I warned you about this some time ago, and now the disaster is almost upon us: the BBC’s Classic Sitcoms season, starts on Saturday and runs through the Bank Holiday weekend and into the next fortnight. Do not even think of staying in this weekend, do not switch on your TV set or, if you absolutely must, avoid BBC1 as you value your values and any sense of decency in your life.
Herewith a link to the Guardian‘s summary of what is to come. As you will see, a half dozen unsuspecting sitcoms are to be ravished unmercifully. These include absolute legends like ‘Hancock’s Half Hour’, ‘Steptoe and Son’, ‘Till Death us do Part’ and ‘Porridge’, the popular ‘Keeping Up Appearances’ and that pile of steaming old tosh that nevertheless doesn’t deserve it, ‘Are You Being Served?’
Of the sextet, the first three are being remade. Selected scripts have been marginally updated and will be performed by actors prostituting their talent by attempting to impersonate the original stars, looking as much like them as they possible can. Of course, the ‘Till Death’ script has had to be carefully selected to avoid the very satirical purpose of the entire series; in this benighted age you cannot satirise the ignorance of racists unless you can do so whilst not sounding like a racist in the slightest.
Something similar applies to ‘Are You Being Served?’, although that is being honoured with a new, pastiche script, to go with the pastiche acting. A black character is to be inserted but there will not, of course, be anything remotely like the kind of gag the show’s creators, the late Jeremy Lloyd and David Croft, would have written when the programme was current.
‘Keeping Up Appearances’ has fared the best of all, by not actually being revived. At least a degree of sanity has prevailed in recognising that it is impossible to duplicate Patricia Routledge. Instead, we will have ‘Young Hyacinth’, a flashback tale of the future Mrs Bucket’s teenage years, setting her snobbery against her lower class family background, starring a much maltreated young actress who will be strait-jacketed into trying to duplicate all Miss Routledge’s mannerisms.
The only one in which I have the remotest interest is ‘Porridge’, which is the only one with the courage to update the story, whilst retaining the situation. Dick Clement and Ian La Fresnais are on hand to tell the story of Nigel Norman Fletcher, grandson of the magnificent Fletch who, like Lennie Godber and the unfortunate Richard Beckinsale, remains alive in the backstory of this latest chip off the old block.
It’s the only one of the sextet to show signs of facing the new era, and it’s therefore the only one of these artistic and comedic abortions to stand the remotest chance of being watchable or even, dare I dream it? Funny.
The big danger, as with the wretched ‘Still Open All Hours’, is that one or more of these one-offs will attract enough of an audience to tempt the BBC to order a series.
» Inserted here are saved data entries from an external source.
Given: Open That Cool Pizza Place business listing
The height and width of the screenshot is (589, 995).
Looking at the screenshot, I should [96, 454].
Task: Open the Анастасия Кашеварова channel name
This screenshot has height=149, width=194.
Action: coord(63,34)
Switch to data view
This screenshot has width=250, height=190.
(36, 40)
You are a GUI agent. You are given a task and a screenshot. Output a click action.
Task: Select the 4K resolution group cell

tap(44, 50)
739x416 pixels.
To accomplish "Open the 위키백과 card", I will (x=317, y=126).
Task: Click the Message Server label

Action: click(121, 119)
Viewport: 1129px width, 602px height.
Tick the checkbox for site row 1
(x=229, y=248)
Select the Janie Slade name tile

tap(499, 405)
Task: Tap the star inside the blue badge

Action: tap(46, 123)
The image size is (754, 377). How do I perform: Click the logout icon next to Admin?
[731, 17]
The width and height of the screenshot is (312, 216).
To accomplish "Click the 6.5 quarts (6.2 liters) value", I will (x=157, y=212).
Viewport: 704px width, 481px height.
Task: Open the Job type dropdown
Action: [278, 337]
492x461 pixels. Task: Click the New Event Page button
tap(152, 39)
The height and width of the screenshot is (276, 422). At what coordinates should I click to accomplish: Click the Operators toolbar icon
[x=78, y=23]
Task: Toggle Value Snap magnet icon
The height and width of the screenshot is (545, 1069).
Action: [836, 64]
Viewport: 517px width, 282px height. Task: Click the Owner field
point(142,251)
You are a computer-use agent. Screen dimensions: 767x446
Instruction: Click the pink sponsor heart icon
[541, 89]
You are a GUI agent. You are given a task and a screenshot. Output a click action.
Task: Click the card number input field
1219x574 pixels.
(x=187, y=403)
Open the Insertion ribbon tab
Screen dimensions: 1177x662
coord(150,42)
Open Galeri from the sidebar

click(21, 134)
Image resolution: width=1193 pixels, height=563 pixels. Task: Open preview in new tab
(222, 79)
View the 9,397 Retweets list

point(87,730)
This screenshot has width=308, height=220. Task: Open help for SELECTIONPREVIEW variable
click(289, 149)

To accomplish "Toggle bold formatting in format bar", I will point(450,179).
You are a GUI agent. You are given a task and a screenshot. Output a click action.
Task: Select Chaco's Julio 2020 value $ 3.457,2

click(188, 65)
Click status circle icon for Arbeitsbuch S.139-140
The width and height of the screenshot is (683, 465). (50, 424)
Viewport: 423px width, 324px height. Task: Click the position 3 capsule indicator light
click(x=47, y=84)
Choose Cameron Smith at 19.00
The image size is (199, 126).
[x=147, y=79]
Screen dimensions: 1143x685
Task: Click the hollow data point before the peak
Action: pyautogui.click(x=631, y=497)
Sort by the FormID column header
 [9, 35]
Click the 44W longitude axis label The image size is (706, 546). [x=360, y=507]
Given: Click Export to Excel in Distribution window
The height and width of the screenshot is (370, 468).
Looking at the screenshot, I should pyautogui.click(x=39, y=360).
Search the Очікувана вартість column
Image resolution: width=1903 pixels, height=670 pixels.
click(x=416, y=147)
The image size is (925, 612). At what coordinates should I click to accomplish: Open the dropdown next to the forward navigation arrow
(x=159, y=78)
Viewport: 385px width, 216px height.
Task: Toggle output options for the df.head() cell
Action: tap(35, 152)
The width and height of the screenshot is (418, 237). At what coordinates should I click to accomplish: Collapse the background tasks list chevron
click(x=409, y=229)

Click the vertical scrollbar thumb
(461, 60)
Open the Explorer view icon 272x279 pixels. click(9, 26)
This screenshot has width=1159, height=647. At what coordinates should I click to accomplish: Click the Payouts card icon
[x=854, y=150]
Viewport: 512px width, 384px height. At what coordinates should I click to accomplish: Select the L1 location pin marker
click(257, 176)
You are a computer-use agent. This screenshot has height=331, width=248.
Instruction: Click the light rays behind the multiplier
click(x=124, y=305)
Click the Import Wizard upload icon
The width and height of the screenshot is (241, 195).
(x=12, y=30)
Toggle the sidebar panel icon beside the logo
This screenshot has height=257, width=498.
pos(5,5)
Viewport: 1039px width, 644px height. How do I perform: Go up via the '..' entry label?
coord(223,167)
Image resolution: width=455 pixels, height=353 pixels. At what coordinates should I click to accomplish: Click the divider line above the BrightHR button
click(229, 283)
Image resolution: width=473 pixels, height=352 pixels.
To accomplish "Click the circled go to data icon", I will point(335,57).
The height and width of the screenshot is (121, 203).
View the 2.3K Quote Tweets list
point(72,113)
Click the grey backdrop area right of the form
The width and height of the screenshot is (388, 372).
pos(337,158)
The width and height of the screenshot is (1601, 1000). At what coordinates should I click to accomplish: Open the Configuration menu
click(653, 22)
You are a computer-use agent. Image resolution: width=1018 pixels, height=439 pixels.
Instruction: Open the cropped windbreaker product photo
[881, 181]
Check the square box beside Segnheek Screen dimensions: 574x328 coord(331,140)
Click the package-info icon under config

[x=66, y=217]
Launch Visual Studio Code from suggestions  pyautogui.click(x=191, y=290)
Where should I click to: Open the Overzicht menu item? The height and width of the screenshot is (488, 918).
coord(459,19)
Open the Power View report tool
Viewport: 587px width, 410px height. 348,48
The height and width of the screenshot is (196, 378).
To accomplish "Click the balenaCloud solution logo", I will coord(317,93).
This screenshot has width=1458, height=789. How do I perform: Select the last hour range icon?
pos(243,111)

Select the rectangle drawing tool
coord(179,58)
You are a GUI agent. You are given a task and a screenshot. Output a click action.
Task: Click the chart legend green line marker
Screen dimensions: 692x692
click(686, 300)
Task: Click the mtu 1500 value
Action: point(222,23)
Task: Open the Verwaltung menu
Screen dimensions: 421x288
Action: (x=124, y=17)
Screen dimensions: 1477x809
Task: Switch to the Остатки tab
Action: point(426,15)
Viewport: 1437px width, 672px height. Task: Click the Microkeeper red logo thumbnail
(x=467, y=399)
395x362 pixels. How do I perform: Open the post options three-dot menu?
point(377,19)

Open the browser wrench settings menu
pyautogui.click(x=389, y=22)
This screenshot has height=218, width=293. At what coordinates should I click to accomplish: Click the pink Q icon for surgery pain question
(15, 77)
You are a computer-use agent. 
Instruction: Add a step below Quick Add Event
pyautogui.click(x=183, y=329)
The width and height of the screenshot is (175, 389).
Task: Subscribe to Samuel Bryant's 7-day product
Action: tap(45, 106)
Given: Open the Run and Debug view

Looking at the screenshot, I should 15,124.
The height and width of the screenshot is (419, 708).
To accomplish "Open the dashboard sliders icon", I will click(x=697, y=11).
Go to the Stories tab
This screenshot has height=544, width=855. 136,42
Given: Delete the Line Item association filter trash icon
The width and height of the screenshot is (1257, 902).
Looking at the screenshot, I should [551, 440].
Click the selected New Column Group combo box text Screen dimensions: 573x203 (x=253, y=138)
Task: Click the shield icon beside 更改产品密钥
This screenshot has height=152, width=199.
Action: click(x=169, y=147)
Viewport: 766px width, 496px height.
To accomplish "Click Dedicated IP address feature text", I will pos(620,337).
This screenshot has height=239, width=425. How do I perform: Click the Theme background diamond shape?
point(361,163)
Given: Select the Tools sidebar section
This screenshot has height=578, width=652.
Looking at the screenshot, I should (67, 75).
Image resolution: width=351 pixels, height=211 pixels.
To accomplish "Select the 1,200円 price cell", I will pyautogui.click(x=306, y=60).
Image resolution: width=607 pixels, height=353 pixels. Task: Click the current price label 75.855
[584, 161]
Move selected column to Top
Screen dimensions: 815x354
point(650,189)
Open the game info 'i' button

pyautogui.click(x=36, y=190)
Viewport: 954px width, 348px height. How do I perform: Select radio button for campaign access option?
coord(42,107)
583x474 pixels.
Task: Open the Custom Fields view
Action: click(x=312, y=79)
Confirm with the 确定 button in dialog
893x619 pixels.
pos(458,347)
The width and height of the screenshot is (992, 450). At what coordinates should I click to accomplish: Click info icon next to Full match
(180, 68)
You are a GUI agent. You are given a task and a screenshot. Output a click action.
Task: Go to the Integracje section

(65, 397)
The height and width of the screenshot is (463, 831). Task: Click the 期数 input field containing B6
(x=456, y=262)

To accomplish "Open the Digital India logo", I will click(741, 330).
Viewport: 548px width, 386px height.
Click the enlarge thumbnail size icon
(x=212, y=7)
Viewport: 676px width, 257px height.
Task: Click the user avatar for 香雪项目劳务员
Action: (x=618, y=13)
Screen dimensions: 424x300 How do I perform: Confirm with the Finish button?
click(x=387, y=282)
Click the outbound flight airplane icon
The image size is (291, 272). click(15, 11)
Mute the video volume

So do everyone a favour, switch off your TVs, do not add so much as an eyeball to the audience of any of these, help avert the further degradation of British TV, that believes that the capturing of lightning in a bottle can be repeated by bringing back comedies that were successful representations of their times, and asking invariably lesser men and women to copy towering talents.
It is an Abomination.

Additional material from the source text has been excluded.